James K Moran’s debut horror novel, Town & Train, has been decades in the making, but one thing has remained clear to him for most of that time: it had to have a queer hero.
The story is set in the summer of 1990 in a small Ontario town, because that’s when and where Moran started writing it, when he was 17 years old. He had his influences — his favourite authors, his strong desire to leave the town — but more than that, he “wanted to write a horror novel that would be the type of adventure a kid in any small town would love to be in.”
Moran says he’s captured the best of the teen years: the insights that you have only when you’re that age and that few people think to record. He gave the story a 17-year-old named John Daniel and a 25- or 26-year-old police officer hero named David Forester. And he gave it an antique steam engine that arrives in the night.

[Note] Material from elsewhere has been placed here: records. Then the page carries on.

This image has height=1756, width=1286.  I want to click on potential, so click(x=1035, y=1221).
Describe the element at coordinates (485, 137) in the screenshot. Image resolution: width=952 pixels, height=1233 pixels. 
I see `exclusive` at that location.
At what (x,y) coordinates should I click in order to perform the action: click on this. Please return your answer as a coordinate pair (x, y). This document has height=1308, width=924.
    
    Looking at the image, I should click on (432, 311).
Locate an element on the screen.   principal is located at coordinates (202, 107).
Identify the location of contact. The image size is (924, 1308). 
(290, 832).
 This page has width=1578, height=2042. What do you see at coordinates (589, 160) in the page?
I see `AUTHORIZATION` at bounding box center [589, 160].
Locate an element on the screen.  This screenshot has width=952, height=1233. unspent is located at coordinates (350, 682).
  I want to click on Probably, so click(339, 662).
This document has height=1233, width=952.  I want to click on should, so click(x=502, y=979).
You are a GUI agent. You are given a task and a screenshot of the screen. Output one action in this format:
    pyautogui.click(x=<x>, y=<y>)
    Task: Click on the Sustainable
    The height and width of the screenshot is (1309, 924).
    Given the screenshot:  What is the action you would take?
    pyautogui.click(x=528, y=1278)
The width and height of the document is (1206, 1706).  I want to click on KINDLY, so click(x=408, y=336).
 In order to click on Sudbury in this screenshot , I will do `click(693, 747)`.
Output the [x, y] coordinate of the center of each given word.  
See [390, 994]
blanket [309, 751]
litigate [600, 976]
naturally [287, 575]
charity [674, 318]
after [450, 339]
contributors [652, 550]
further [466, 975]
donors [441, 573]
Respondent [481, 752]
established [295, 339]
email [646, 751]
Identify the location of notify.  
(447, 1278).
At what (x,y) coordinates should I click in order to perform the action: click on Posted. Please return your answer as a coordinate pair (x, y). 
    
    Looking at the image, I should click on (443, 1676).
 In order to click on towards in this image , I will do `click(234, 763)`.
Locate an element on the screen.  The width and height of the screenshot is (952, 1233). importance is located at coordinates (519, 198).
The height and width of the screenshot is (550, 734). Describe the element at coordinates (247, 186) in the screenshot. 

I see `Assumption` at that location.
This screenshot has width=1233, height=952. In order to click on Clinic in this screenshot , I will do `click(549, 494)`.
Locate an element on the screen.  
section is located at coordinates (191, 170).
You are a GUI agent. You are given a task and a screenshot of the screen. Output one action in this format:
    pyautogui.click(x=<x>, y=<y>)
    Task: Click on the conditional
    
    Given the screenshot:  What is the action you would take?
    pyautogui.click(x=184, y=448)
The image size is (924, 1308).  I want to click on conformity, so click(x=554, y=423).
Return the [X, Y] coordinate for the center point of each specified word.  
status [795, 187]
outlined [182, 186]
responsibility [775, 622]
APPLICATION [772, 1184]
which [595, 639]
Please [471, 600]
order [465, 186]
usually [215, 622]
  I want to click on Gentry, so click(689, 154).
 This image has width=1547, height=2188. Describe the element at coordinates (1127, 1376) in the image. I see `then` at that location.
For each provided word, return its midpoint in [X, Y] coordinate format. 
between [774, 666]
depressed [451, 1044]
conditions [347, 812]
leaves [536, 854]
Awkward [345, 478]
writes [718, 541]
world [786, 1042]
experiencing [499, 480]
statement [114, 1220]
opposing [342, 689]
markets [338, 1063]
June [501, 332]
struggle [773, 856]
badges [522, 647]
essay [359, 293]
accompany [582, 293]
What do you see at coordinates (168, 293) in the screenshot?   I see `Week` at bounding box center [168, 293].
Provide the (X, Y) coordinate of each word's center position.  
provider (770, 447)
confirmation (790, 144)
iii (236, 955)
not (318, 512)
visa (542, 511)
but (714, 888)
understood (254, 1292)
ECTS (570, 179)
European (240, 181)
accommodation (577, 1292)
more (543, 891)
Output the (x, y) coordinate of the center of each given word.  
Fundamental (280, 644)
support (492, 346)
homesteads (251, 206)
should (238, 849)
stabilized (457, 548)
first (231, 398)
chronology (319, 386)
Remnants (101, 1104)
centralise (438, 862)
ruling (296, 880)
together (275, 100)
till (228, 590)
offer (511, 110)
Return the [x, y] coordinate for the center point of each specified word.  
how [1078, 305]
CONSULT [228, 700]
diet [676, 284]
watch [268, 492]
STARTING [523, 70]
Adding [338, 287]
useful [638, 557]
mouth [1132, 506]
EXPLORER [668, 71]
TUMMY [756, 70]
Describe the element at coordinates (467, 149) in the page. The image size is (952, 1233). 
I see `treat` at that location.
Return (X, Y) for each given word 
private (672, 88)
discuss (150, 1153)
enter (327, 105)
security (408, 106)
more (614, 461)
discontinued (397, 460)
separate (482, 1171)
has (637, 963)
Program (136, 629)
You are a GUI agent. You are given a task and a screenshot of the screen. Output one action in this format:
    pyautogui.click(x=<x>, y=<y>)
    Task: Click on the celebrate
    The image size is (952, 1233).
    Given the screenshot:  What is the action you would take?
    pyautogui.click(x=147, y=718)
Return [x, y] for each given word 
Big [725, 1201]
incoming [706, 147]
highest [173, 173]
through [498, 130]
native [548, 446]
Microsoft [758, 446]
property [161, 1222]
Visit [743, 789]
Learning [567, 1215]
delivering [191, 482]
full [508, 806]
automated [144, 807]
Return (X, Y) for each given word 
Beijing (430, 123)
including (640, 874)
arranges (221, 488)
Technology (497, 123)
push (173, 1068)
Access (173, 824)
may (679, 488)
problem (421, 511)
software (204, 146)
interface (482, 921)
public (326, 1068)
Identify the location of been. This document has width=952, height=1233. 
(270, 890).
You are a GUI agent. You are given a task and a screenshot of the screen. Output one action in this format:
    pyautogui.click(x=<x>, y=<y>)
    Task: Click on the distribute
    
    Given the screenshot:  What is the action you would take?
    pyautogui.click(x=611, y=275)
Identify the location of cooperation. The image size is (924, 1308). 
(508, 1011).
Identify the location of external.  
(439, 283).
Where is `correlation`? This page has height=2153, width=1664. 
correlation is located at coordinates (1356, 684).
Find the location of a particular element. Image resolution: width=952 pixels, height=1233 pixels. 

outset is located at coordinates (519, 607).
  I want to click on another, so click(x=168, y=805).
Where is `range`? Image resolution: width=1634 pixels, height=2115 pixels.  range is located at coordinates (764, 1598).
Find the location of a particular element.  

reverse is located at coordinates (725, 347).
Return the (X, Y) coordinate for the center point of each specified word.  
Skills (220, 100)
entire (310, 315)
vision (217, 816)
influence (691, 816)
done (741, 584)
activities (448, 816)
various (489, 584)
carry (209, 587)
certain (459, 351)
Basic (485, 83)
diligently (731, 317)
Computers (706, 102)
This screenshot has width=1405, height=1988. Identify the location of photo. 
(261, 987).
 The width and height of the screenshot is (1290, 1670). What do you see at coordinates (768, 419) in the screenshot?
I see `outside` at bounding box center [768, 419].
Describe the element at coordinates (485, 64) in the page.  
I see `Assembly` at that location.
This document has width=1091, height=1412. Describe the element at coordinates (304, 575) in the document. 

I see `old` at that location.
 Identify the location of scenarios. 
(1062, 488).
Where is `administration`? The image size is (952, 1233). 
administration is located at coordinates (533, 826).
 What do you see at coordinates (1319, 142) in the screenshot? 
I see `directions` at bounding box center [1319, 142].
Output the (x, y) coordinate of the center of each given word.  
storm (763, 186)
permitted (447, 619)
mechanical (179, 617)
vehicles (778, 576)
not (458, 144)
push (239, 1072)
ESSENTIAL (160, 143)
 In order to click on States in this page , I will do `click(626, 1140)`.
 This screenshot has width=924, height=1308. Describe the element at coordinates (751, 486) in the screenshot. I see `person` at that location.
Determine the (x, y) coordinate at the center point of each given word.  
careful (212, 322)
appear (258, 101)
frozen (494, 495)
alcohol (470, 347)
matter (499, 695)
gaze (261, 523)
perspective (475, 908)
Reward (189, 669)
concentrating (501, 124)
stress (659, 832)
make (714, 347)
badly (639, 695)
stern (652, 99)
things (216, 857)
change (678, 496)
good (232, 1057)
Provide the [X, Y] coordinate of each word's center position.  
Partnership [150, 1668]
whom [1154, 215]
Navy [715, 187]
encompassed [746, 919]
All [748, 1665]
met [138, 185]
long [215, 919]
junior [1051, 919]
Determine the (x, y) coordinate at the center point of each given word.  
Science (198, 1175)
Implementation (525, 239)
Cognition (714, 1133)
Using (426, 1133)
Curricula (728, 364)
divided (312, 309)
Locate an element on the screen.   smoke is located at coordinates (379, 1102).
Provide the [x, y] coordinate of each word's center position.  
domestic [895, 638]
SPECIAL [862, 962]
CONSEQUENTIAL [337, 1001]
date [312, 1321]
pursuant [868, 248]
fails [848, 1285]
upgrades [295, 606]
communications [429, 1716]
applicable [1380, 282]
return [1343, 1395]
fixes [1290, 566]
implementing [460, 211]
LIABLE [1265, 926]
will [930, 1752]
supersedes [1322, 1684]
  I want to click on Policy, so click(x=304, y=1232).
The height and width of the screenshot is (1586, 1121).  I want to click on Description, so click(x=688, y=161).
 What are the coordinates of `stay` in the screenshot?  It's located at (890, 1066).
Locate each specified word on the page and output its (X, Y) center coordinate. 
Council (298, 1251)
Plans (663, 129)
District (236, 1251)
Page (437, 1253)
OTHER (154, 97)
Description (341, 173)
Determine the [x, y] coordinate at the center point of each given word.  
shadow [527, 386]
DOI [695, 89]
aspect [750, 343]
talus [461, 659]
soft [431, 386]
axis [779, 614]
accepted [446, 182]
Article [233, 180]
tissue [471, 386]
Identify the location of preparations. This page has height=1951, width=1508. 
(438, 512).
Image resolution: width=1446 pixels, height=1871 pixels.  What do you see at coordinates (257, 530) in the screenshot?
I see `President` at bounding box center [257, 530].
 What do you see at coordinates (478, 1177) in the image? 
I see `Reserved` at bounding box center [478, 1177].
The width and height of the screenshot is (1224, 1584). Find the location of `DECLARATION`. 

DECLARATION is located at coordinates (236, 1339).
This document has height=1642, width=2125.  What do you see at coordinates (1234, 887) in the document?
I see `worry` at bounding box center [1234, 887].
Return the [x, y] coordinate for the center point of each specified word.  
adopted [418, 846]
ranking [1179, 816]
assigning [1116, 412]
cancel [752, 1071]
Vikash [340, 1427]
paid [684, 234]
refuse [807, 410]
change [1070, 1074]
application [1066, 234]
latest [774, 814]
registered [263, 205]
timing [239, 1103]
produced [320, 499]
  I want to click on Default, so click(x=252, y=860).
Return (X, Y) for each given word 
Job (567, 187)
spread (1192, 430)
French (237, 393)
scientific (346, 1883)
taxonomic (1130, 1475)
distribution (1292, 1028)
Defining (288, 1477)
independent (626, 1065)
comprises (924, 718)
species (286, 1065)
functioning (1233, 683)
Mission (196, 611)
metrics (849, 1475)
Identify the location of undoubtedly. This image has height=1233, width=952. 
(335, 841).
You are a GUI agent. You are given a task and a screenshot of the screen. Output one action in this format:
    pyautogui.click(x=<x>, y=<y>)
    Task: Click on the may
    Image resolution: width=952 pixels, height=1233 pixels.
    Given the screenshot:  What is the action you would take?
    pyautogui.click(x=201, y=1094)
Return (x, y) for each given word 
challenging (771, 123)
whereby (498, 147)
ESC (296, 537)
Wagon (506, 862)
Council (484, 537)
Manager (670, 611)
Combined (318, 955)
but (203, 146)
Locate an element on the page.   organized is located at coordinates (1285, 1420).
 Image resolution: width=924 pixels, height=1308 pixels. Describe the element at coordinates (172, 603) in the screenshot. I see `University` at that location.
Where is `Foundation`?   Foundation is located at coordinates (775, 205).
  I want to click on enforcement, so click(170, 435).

Then Moran went away to university, grew as a writer and as a person — he realized he’s bisexual — and when he revisited the story in his 20s, he realized that Forester is also bisexual (or should be made so).
He ended up creating several other queer characters, too, including a villain. “I wanted characters I could sympathize with but didn’t want to mimic the horror tropes I’d seen,” he says. “So, there is a queer villain, but he’s not the only queer character, so it’s not a pulpy book where the only queer characters are horrible monsters.”
Meanwhile, people are disappearing from the town, but nobody notices at first because people were already moving away in droves — it’s the recession, businesses are closing down, and dreams are dying. But Daniel and Forester soon suspect that something sinister is going on and it’s linked to an ominous train.